### MATERIAL PROVIDED ###

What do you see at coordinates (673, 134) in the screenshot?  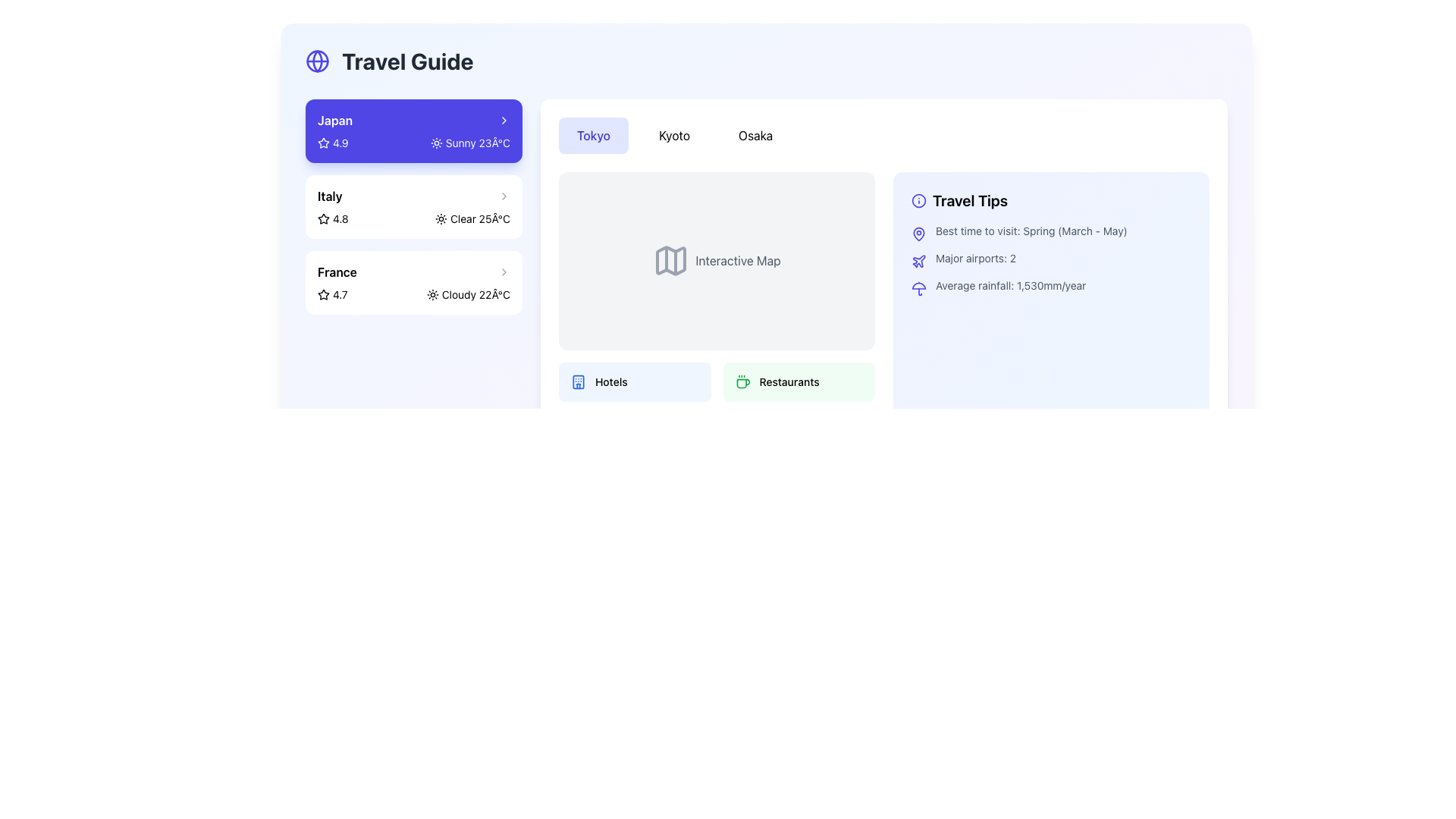 I see `the interactive button for 'Kyoto'` at bounding box center [673, 134].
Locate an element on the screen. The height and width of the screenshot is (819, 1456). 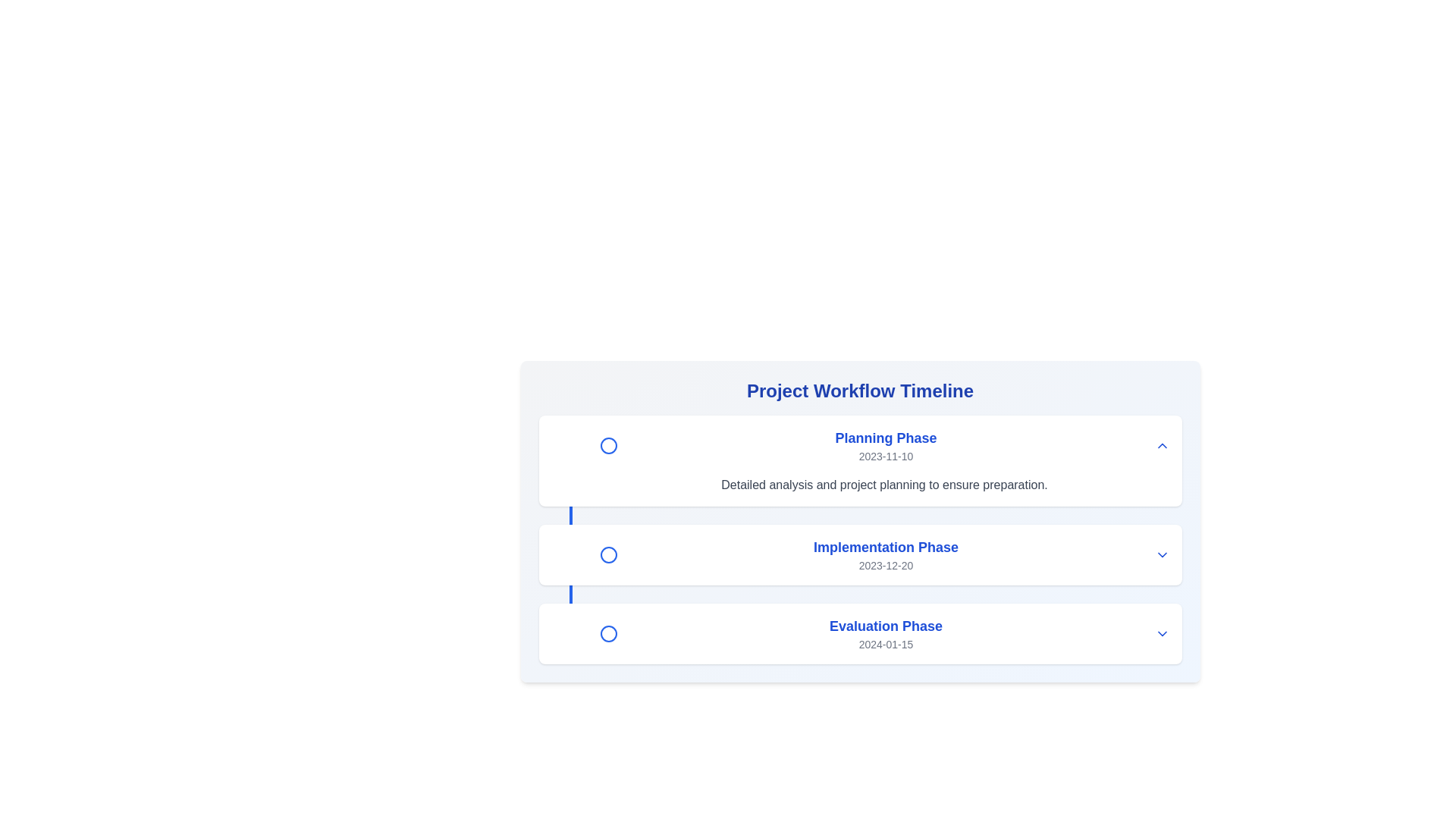
the visual indicator icon that denotes a step in a process, positioned to the left of the 'Implementation Phase' text is located at coordinates (608, 555).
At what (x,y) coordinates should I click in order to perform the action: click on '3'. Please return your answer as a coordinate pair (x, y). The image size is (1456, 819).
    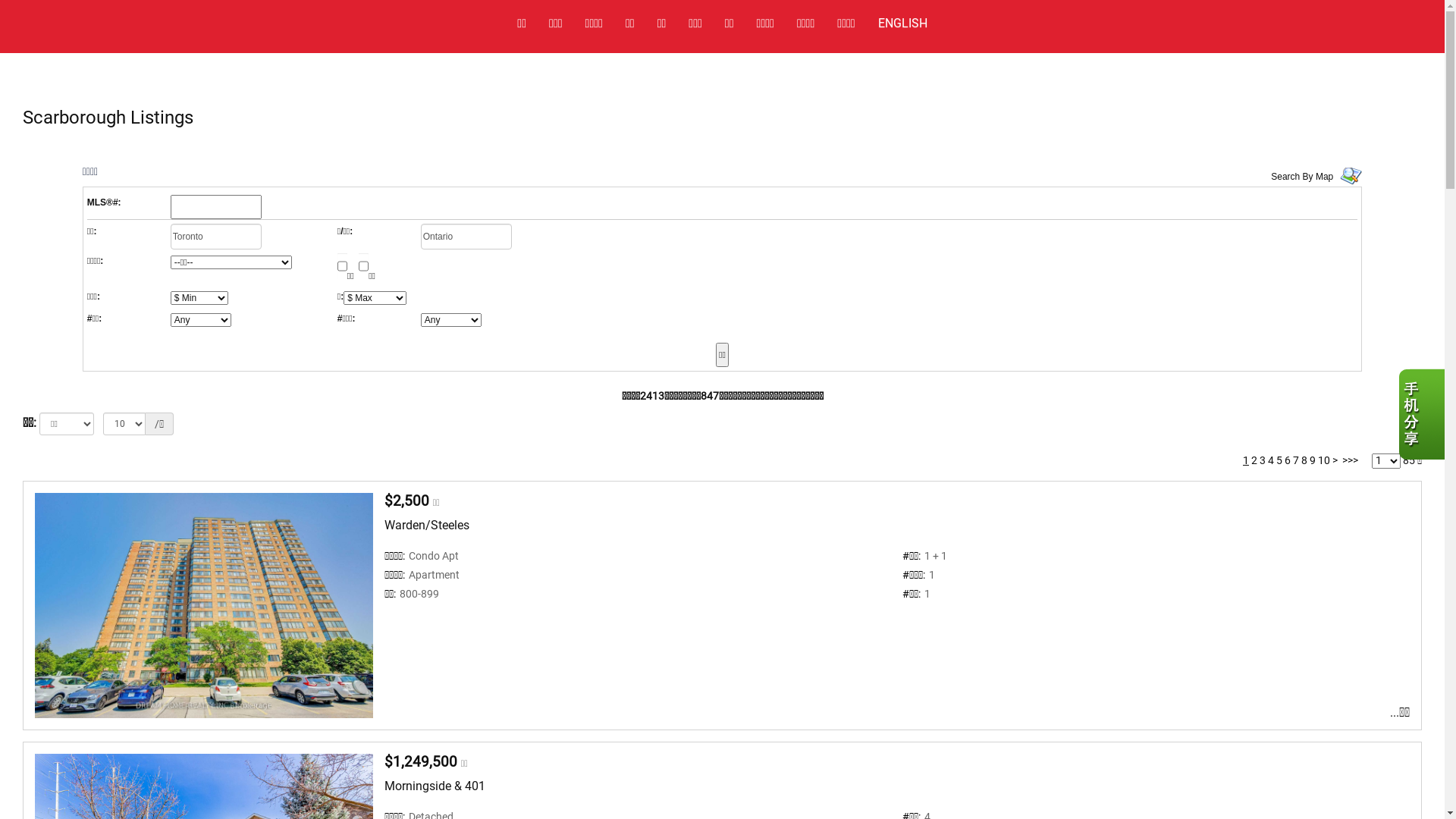
    Looking at the image, I should click on (1263, 459).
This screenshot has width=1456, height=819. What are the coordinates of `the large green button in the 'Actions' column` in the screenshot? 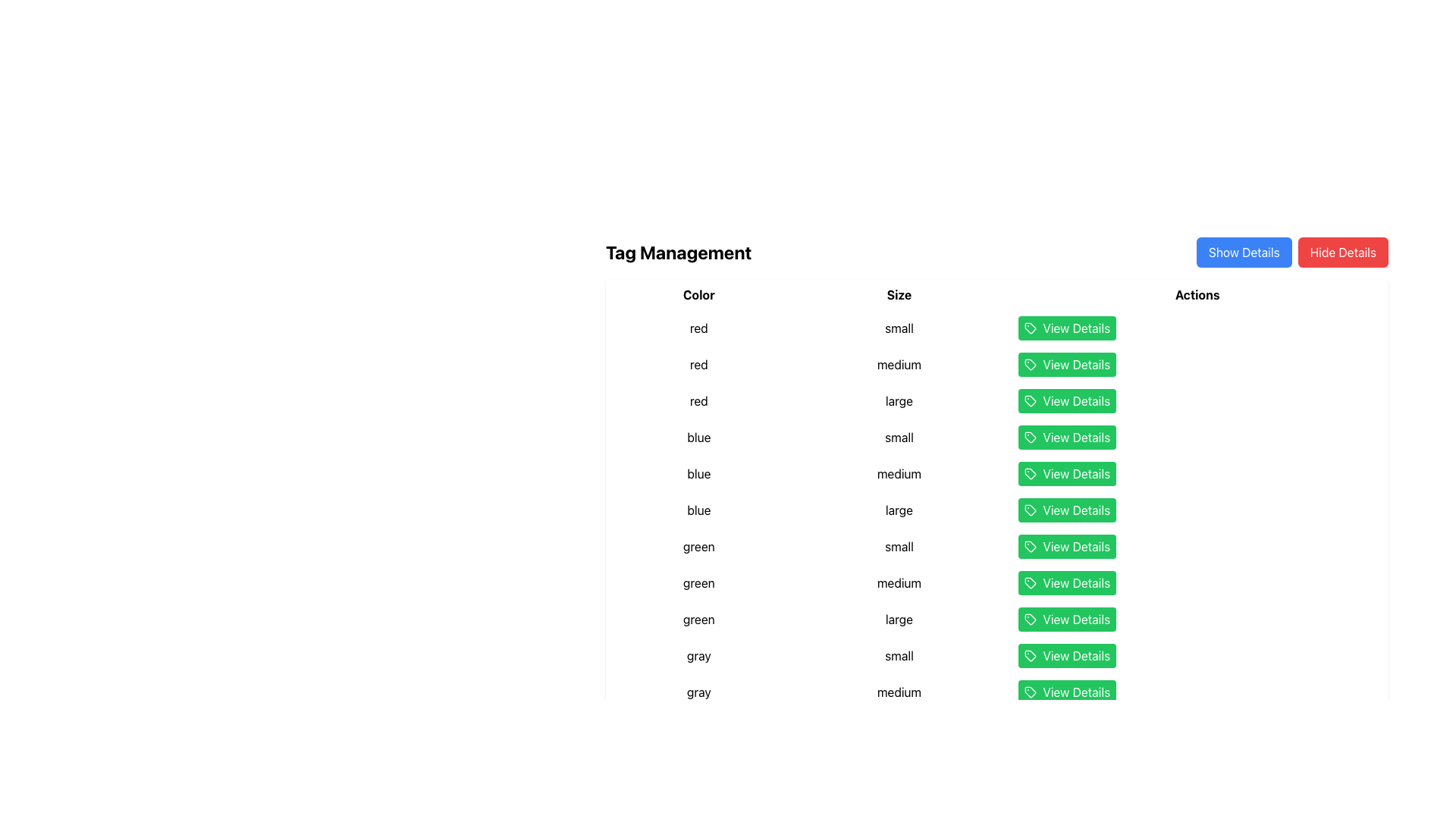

###

PROBLEM TO WORK ON:
Recast the records, from the line with "Locate an element" to the end of the records, as a Markdown table with the columns Row and Line. Give one numbered row per line, skip blank lines, and leave the pictures out.

RESPONSE TO THIS TASK:
| Row | Line |
|---|---|
| 1 | Locate an element on the screen. The height and width of the screenshot is (819, 1456).  |
| 2 | the visual indicator icon that denotes a step in a process, positioned to the left of the 'Implementation Phase' text is located at coordinates (608, 555). |
| 3 | At what (x,y) coordinates should I click in order to perform the action: click on '3'. Please return your answer as a coordinate pair (x, y). The image size is (1456, 819). |
| 4 |     Looking at the image, I should click on (1263, 459). |
| 5 | This screenshot has width=1456, height=819. What are the coordinates of `the large green button in the 'Actions' column` in the screenshot?  |